Il primo PDTA per l’amiloidosi cardiaca
A fine 2024, la Rete Italiana dell’Amiloidosi Cardiaca ha presentato il primo PDTA nazionale per i pazienti con questa malattia.
«La Rete è nata dalla collaborazione tra Società Italiana di Cardiologia e l’Associazione nazionale di medici cardiologi ospedalieri. Facendo gioco di squadra, abbiamo messo insieme una rete di centri di expertise su questa patologia, evidenziato una serie di prospettive future per migliorare la diagnosi e la cura e abbiamo costruito un documento nazionale che possa servire da modello per le regioni, affinché ciascuna costruisca il proprio PDTA». Come spiega Limongelli, si tratta di uno strumento per promuovere appropriatezza, buone pratiche cliniche ed equità nel trattamento dei pazienti.
E proprio insieme ai pazienti, nonché ai clinici e alle istituzioni, le società scientifiche hanno lavorato al Position Paper dei bisogni non risposti dei pazienti. Un documento che avanza sette istanze per tutelare le persone con malattie rare e complesse come l’amiloidosi.
Queste in sintesi: migliorare i tempi di diagnosi dell’amiloidosi; coinvolgere i medici di medicina di base nel percorso di diagnosi precoce; garantire ai pazienti un equo accesso ai percorsi diagnostici, terapeutici e assistenziali; garantire ai pazienti fragili una presa in carico olistica; garantire ai pazienti e ai loro caregiver il supporto psicologico; continuare a fare awareness sull’amiloidosi; creare normativa sull’ageismo, con particolare riferimento alle malattie rare.

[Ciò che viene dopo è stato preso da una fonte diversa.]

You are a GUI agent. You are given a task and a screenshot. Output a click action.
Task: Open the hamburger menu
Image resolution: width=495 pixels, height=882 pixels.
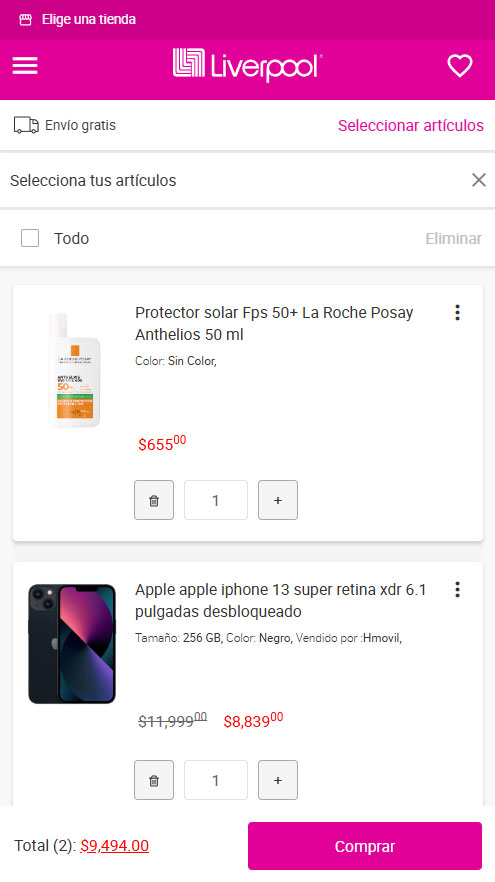[25, 66]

«Il Position Paper è stato realizzato in collaborazione con Osservatorio Malattie Rare (OMaR) e nasce dal diritto di ogni paziente con una patologia cronica e/o rara a una diagnosi precoce, perché l’odissea diagnostica è una realtà molto dolorosa, e dalla consapevolezza che l’amiloidosi è una patologia beffarda» spiega Limongelli. Si può presentare con una miriade di segni e sintomi «che possono essere aspecifici e possono mimare una serie di condizioni comuni, tali per cui molto spesso i pazienti si ritrovano a girare da uno specialista all’altro senza un clou finale. E quando si perde molto tempo, spesso purtroppo si arriva tardi. Come è successo ad Oliviero Toscani che, nato il 28 febbraio, giornata mondiale delle malattie rare, è morto proprio per una malattia rara».